## WHAT YOU WILL DO
From the entries below, print exactly the span beginning with the line holding "Launch Keynote from the Dock" and ending with the line holding "Given: Open Genie's", endpoints included, and skip any pictures.

## INFORMATION GIVEN
[Start of Attachment]

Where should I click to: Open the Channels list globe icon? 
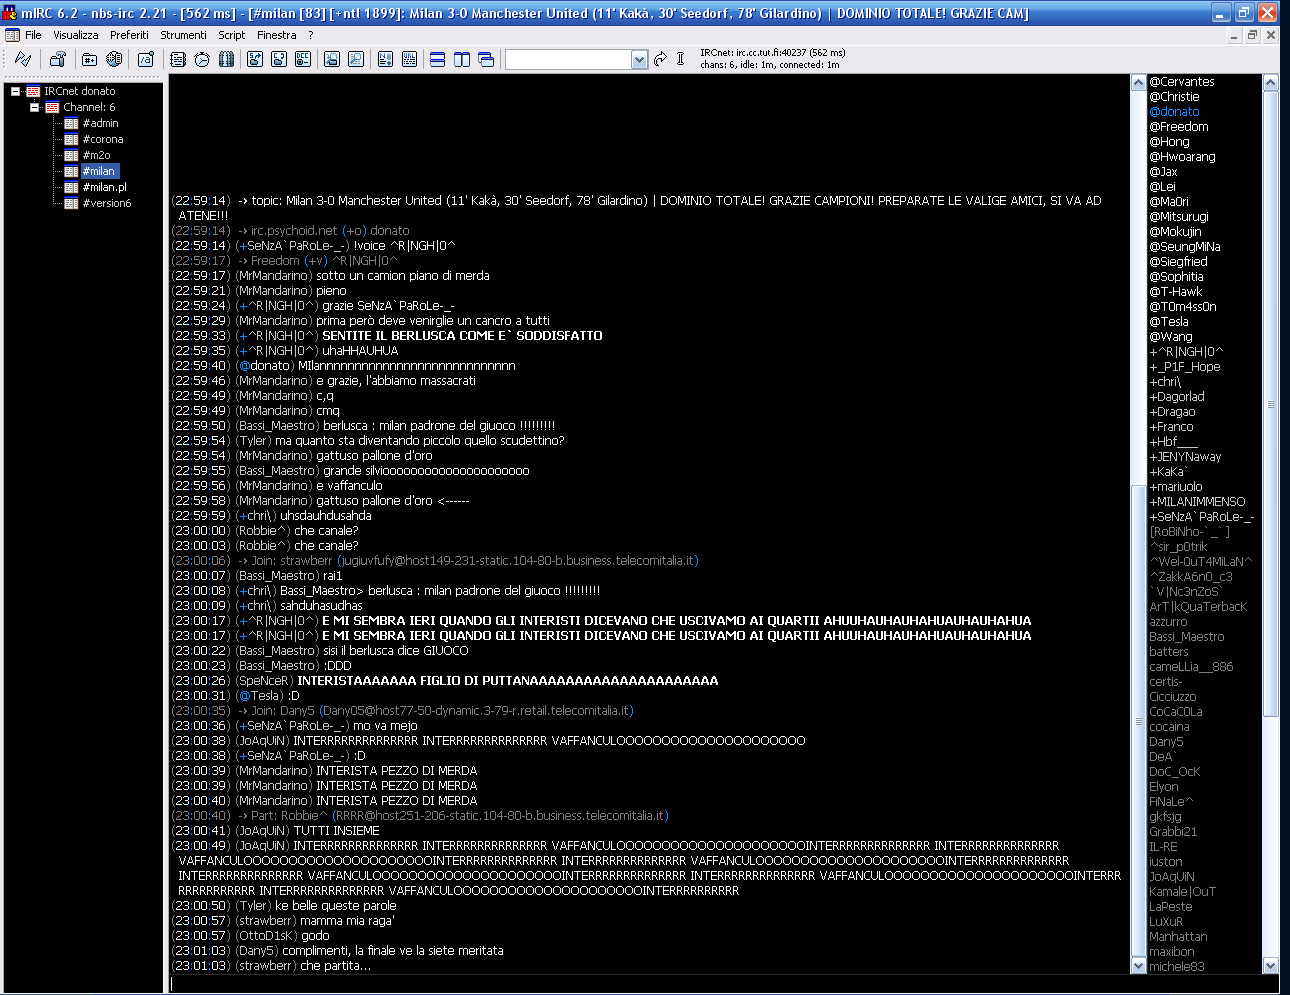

[End of Attachment]
[Start of Attachment]

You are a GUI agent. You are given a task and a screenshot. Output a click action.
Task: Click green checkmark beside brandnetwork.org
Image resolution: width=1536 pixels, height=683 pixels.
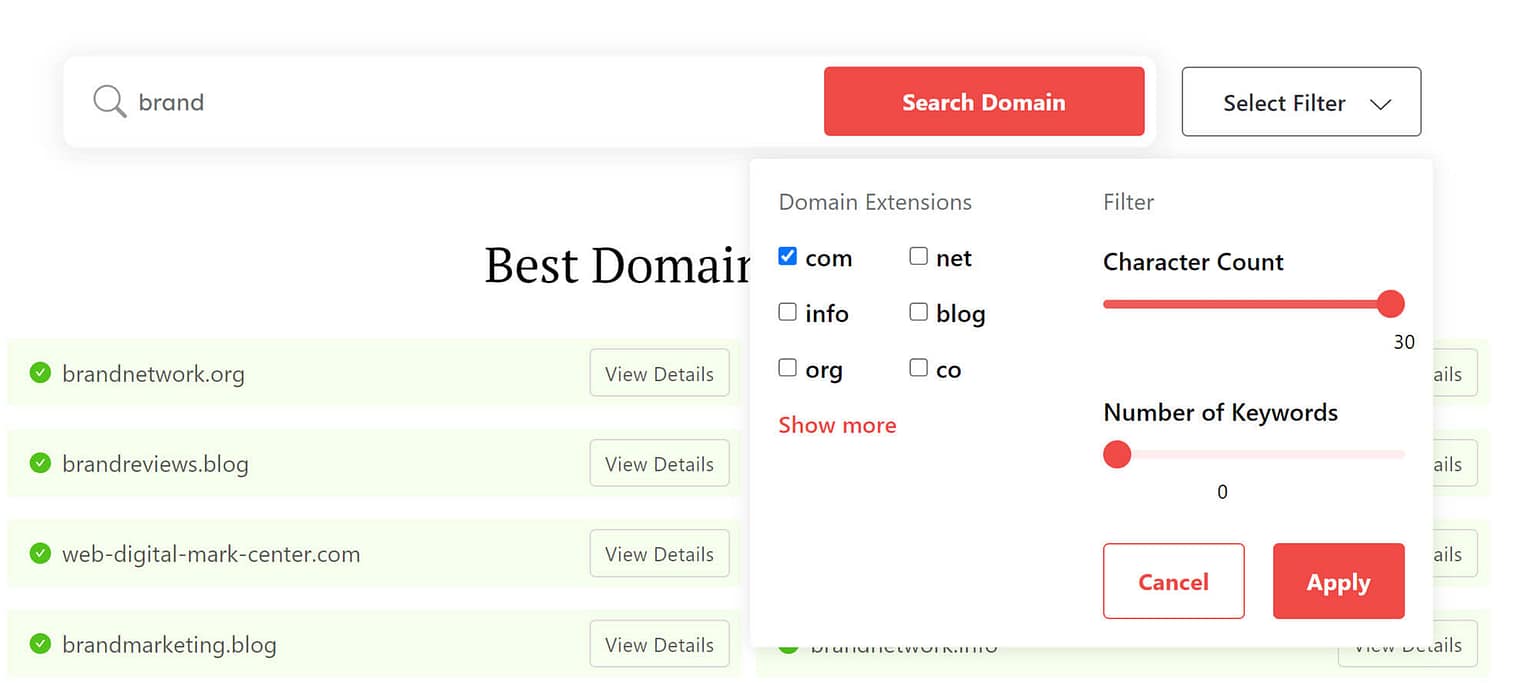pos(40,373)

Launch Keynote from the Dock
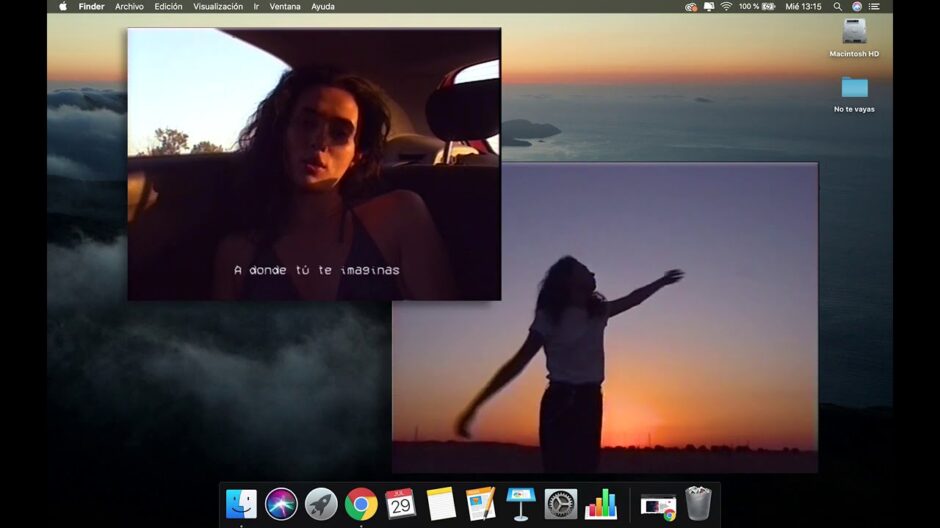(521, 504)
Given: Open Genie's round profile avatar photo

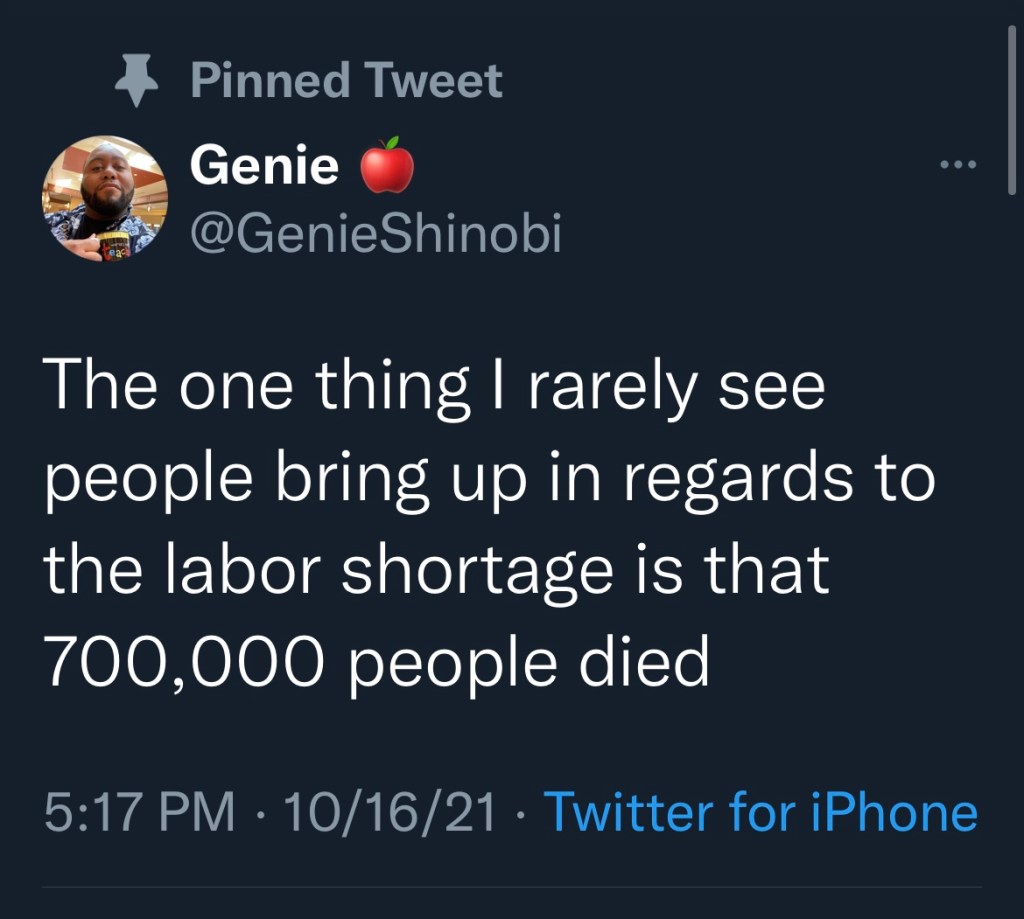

[End of Attachment]
[Start of Attachment]

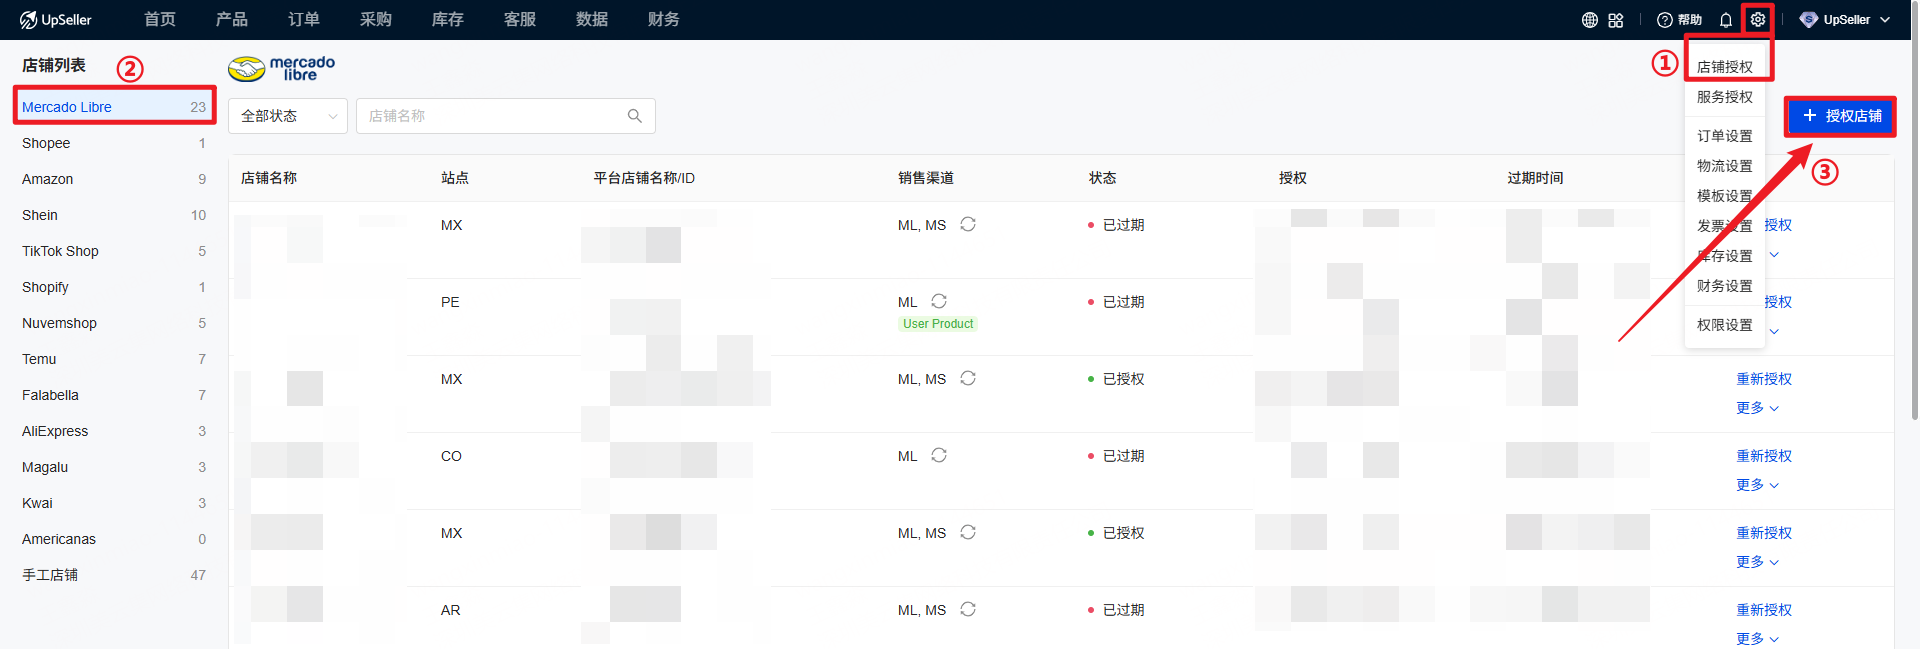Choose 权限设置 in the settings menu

[End of Attachment]

## YOUR SOLUTION
Launch Keynote from the Dock
(521, 504)
Given: Open Genie's round profile avatar photo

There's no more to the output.